Interpretation of mutual information

103 Views Asked by At

I remember having read the following interpretation of Shannon's information somewhere

"For discrete variables, I(X;Y) quantifies how well we can discriminate among the outcomes of Y by looking at the outcomes of X (and viceversa)"

This interpretation is fundamental for my paper cause it stresses the "discrimination" aspect. However, I cannot find a reference for it anymore.

So I am wondering whether:

  • whether this is a well-accepted interpretation of MI and
  • whether anyone could point out a reference for it.
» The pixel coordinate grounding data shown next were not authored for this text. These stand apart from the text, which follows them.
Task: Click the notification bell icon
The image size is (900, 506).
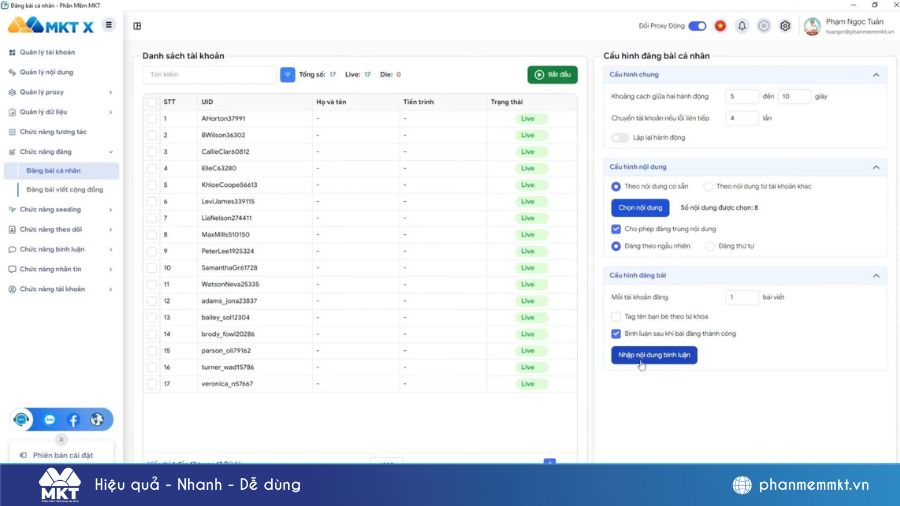Action: [742, 26]
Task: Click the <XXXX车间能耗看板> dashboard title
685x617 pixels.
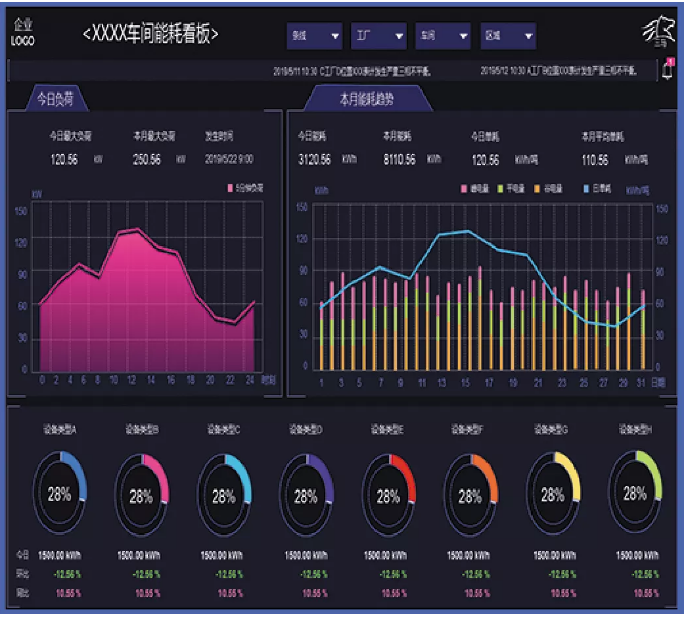Action: coord(150,35)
Addendum: I think that the property that MI is zero if either one of the variables has only one single outcome is actually a fundamental property of MI. In particular it speaks against some common interpretations of MI, for example:

  • MI quantifies the predictability of $Y$ from $X$ (or viceversa): wouldn't $I(X;Y)$ then be maximal and not minimal when either $Y$ has only one outcome, since it is perfectly predictable?
  • MI quantifies the statistical relationship between $X$ and $Y$. But then I would expect $I(X;Y)$ to be maximal when both $X$ and $Y$ have only one possible outcome, since in this case the statistical relationship is deterministically defined.
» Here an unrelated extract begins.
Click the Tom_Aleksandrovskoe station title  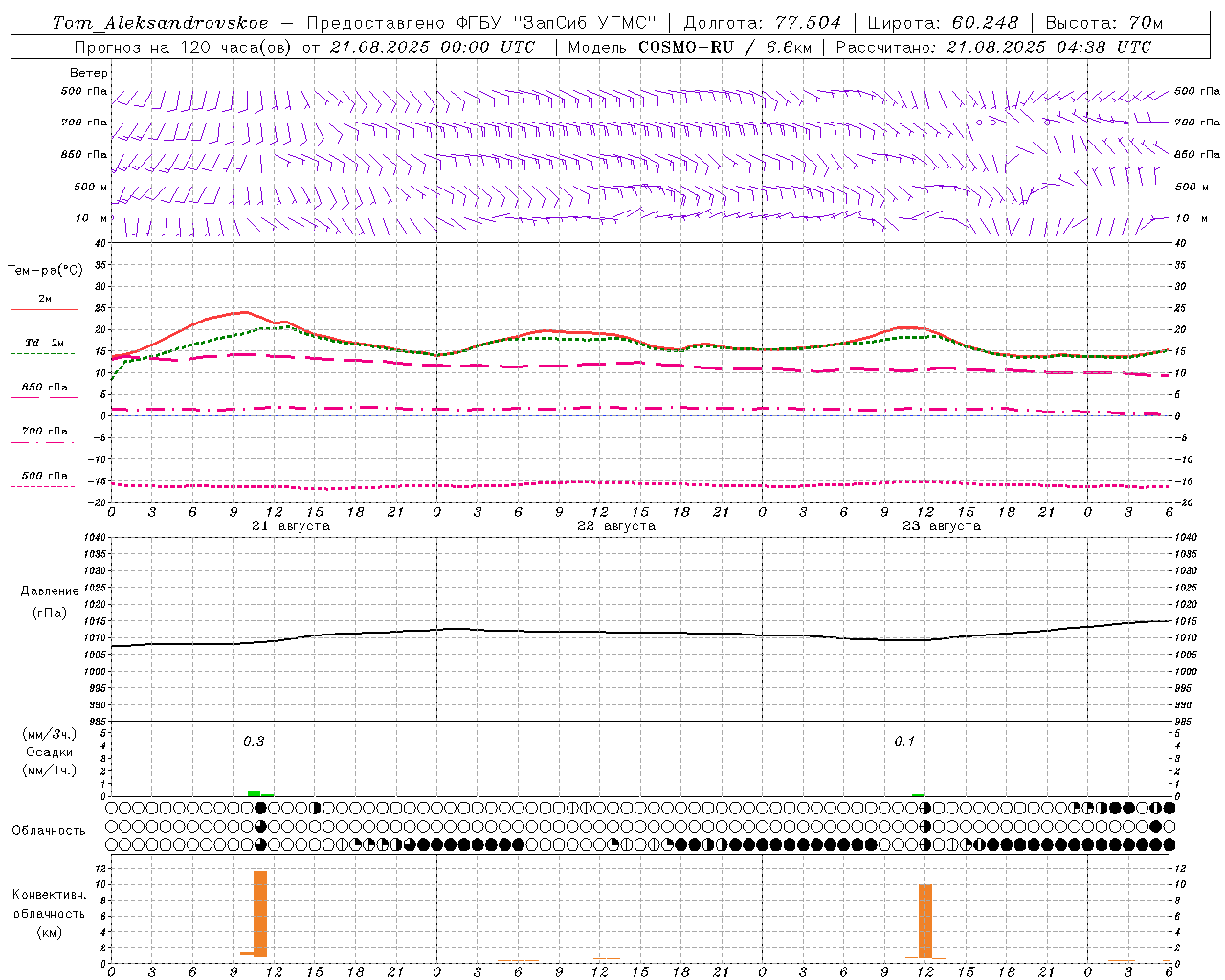click(x=161, y=22)
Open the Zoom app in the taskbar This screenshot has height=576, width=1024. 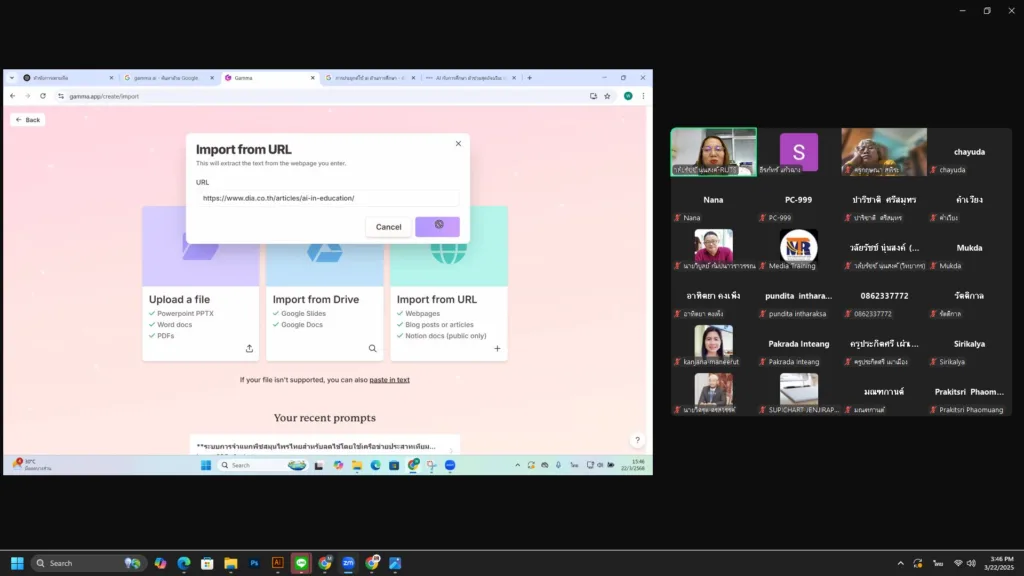click(x=348, y=563)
I am looking for an interpretation that stresses the fact that for MI to make sense both $X$ and $Y$ must have at least two outcomes each.

1

There are 1 best solutions below

4
On

This is what I have learned while studying information theory, but I do not know a reference for a quote stressing the discrimination aspect.
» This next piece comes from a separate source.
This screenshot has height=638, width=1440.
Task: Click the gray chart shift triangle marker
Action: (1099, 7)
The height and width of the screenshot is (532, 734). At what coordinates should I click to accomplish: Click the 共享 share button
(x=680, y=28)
I think of mutual information as measuring the size of the intersection in the Venn diagram between the information "contained" in two sources (random variables). If that is a complete overlap, then the outcome of $X$ will exactly be the outcome of $Y$. If there is no overlap, then the outcome of $X$ will not say anything about the outcome of $Y$. If there is partial overlap, the outcome of $X$ should sway your belief in some direction about the outcome of $Y$ (helping to discriminate between which outcomes are likely/unlikely) but will not guarantee the outcome of $Y$.